EXERCISE BRIEF
Can you rewrite all of the material below, putting "Command" wherever "Instruction" appears and keeping everything else the same?

(Stored entries)
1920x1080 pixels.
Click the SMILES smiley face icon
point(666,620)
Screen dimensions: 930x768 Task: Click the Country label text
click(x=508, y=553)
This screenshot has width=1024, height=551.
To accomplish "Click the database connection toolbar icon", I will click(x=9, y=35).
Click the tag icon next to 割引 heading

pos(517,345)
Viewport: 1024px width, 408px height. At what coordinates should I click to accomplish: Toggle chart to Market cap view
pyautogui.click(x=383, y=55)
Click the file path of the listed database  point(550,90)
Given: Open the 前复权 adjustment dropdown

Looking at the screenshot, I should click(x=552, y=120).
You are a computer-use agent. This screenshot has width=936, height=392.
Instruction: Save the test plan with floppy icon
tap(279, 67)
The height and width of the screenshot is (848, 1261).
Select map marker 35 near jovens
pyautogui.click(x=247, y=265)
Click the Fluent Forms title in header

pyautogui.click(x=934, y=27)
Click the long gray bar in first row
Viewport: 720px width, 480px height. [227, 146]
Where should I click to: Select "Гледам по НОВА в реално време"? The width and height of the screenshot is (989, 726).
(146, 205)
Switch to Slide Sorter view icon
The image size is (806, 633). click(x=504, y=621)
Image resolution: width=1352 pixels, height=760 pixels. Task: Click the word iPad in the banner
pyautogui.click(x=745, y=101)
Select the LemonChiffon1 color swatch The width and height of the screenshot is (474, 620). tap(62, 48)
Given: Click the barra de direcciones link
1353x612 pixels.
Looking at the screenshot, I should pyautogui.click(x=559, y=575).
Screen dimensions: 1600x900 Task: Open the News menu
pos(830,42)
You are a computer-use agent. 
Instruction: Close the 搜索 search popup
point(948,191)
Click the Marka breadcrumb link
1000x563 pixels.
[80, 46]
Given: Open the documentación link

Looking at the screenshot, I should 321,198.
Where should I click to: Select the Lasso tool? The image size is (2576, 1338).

EXERCISE OUTPUT
1920x1080 pixels.
Click the SMILES smiley face icon
point(666,620)
Screen dimensions: 930x768 Task: Click the Country label text
click(x=508, y=553)
This screenshot has width=1024, height=551.
To accomplish "Click the database connection toolbar icon", I will click(x=9, y=35).
Click the tag icon next to 割引 heading

pos(517,345)
Viewport: 1024px width, 408px height. At what coordinates should I click to accomplish: Toggle chart to Market cap view
pyautogui.click(x=383, y=55)
Click the file path of the listed database  point(550,90)
Given: Open the 前复权 adjustment dropdown

Looking at the screenshot, I should click(x=552, y=120).
You are a computer-use agent. This screenshot has width=936, height=392.
Command: Save the test plan with floppy icon
tap(279, 67)
The height and width of the screenshot is (848, 1261).
Select map marker 35 near jovens
pyautogui.click(x=247, y=265)
Click the Fluent Forms title in header

pyautogui.click(x=934, y=27)
Click the long gray bar in first row
Viewport: 720px width, 480px height. [227, 146]
Where should I click to: Select "Гледам по НОВА в реално време"? The width and height of the screenshot is (989, 726).
(146, 205)
Switch to Slide Sorter view icon
The image size is (806, 633). click(x=504, y=621)
Image resolution: width=1352 pixels, height=760 pixels. Task: Click the word iPad in the banner
pyautogui.click(x=745, y=101)
Select the LemonChiffon1 color swatch The width and height of the screenshot is (474, 620). tap(62, 48)
Given: Click the barra de direcciones link
1353x612 pixels.
Looking at the screenshot, I should pyautogui.click(x=559, y=575).
Screen dimensions: 1600x900 Task: Open the News menu
pos(830,42)
You are a computer-use agent. 
Command: Close the 搜索 search popup
point(948,191)
Click the Marka breadcrumb link
1000x563 pixels.
[80, 46]
Given: Open the documentación link

Looking at the screenshot, I should 321,198.
Where should I click to: Select the Lasso tool? The image size is (2576, 1338).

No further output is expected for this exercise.